__Required task__: Convert every line of the items below into a JSON list of strings, with one string per line and no blank lines. Leave the pictures out of your answer.

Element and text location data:
■ ■ ■ ■

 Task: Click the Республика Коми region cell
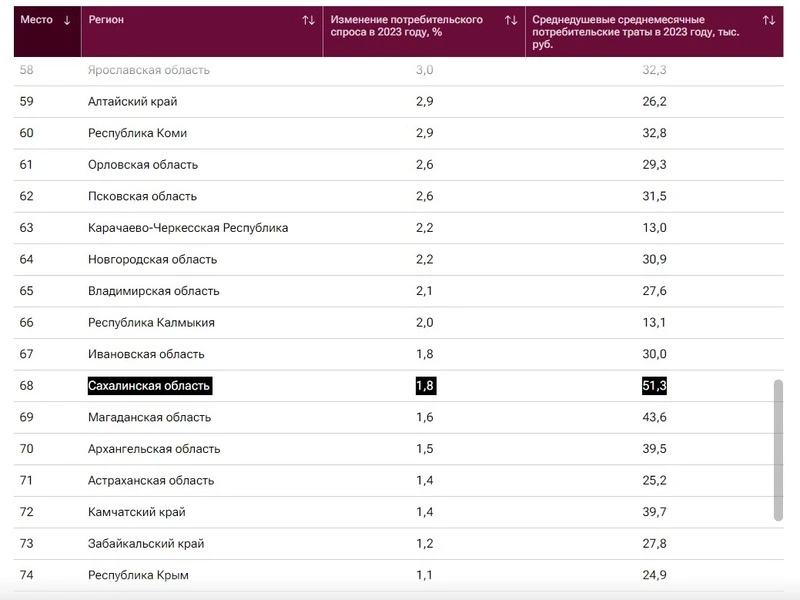pos(137,133)
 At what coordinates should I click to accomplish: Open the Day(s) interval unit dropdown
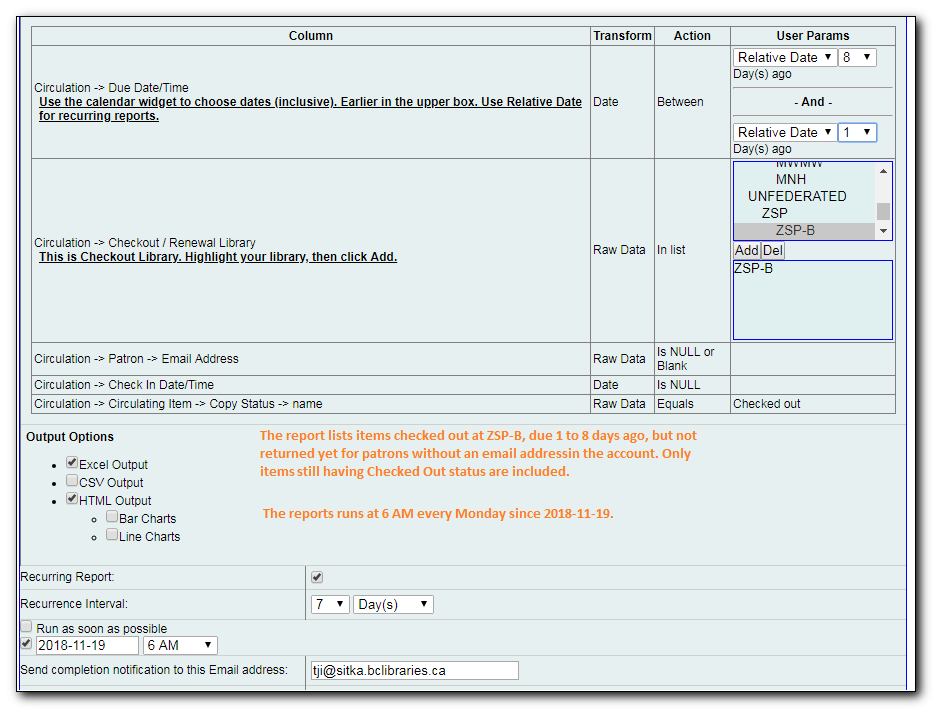tap(393, 604)
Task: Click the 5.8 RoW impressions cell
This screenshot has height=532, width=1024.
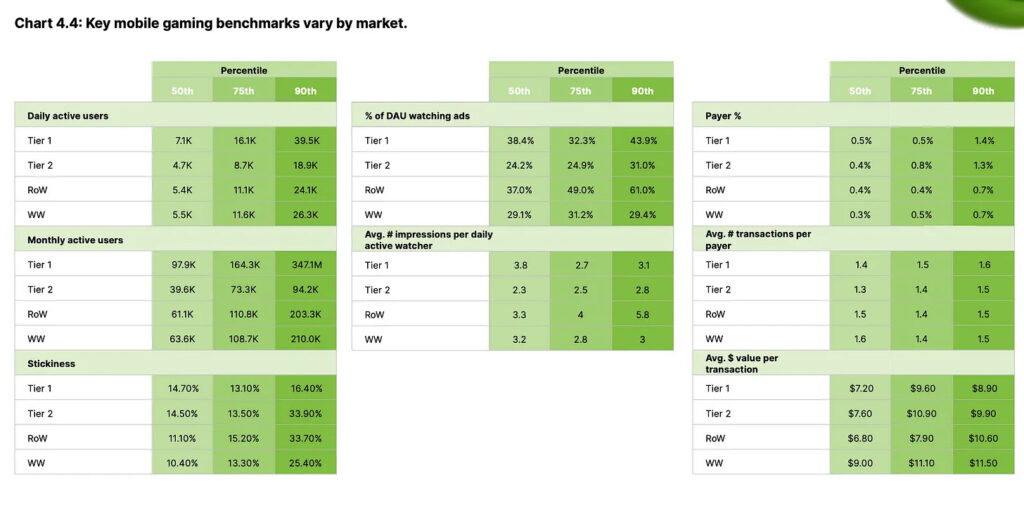Action: click(x=642, y=315)
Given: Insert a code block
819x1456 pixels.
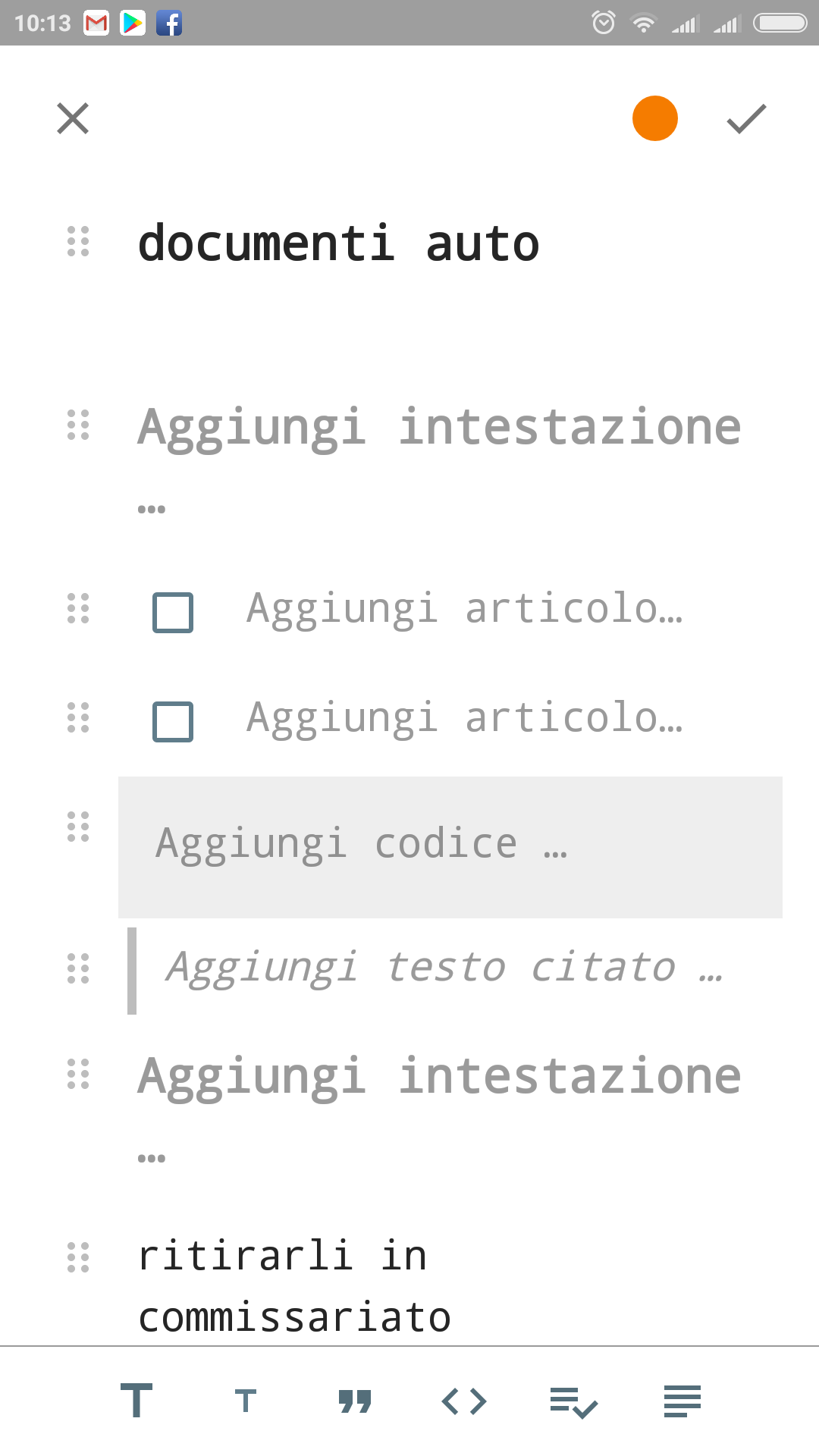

■ ■ ■ ■

__Full answer__:
[
  " Task: Click the Республика Коми region cell",
  "pos(137,133)",
  " At what coordinates should I click to accomplish: Open the Day(s) interval unit dropdown",
  "tap(393, 604)",
  "Task: Click the 5.8 RoW impressions cell",
  "This screenshot has height=532, width=1024.",
  "Action: click(x=642, y=315)",
  "Given: Insert a code block",
  "819x1456 pixels."
]